エンタープライズモデリングへの誘い(いざない)
第2回 目的(Purpose)とプロセス(Process)

(株)オージス総研
オブジェクトテクノロジーソリューション部
そして
事業模型倶楽部
山内 亨和

前回の復習

 先々月から始まった当連載記事「エンタープライズモデリングへの誘い(いざない)」ではChris Marshallによって執筆された "Enterprise Modeling with UML"で紹介されているビジネスモデリング手法について、記事執筆者の独自の解釈も織り交ぜながら解説しています。
 前回は当連載第一回として、そもそもビジネスモデリングとは何なのかということについて、Chris Marshallによって紹介されたエンタープライズモデリング手法の概要について説明しました。

 ビジネスモデリングとはビジネスのモデルを作成する作業のことを言います。一般的に有名なビジネスモデル特許などはモデルの作成は行いません。ビジネスモデリングを行うことでモデリング対象であるビジネスへの理解が深まります。

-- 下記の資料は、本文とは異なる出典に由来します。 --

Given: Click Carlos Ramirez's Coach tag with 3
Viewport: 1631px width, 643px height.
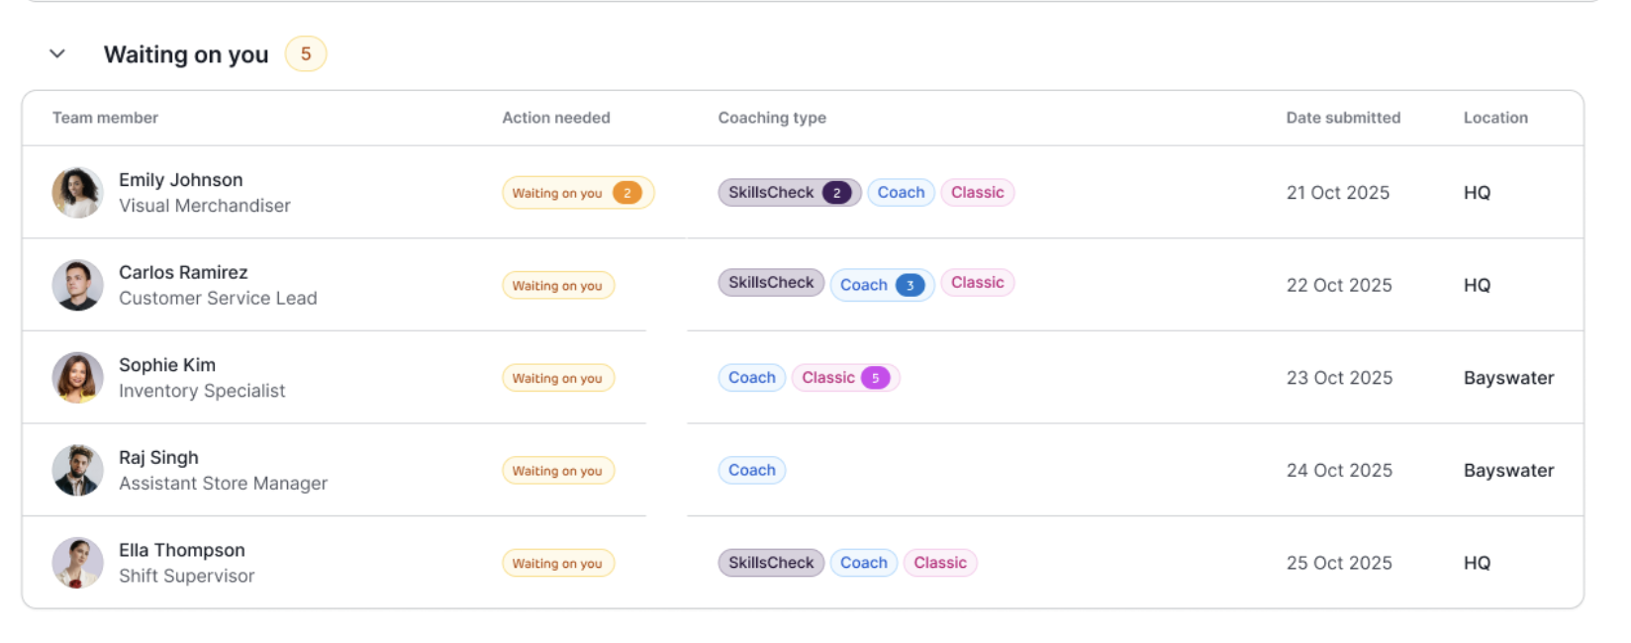Looking at the screenshot, I should click(x=881, y=285).
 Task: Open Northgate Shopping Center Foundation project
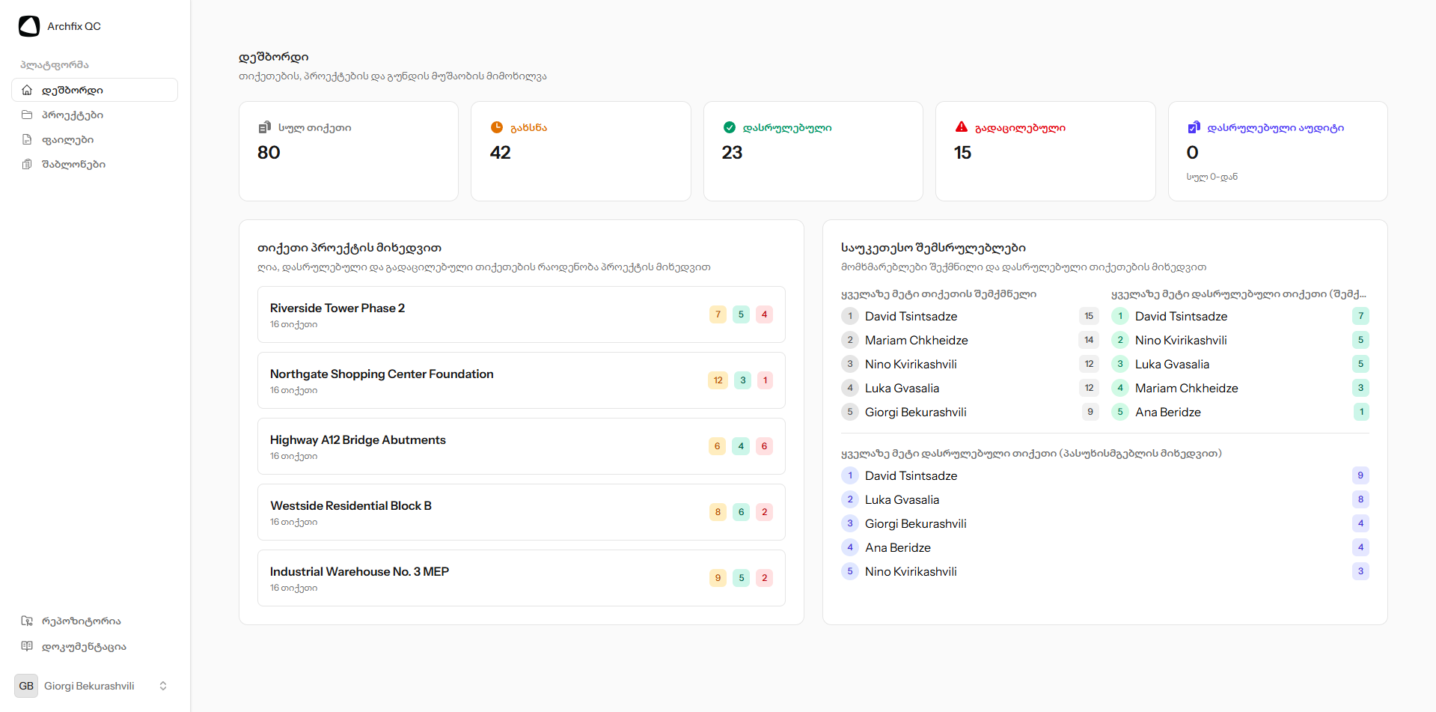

 エンタープライズモデリングでは、目的(Purpose)、プロセス(Process)、エンティティ(Entity)、組織(Organization)という4つの概念を用いてモデルを構築します。企業には達成すべき目的が存在し、プロセスはこの目的を達成します。プロセスを実行する過程でエンティティ(資源)が使用され、組織はこれら3つを管理します。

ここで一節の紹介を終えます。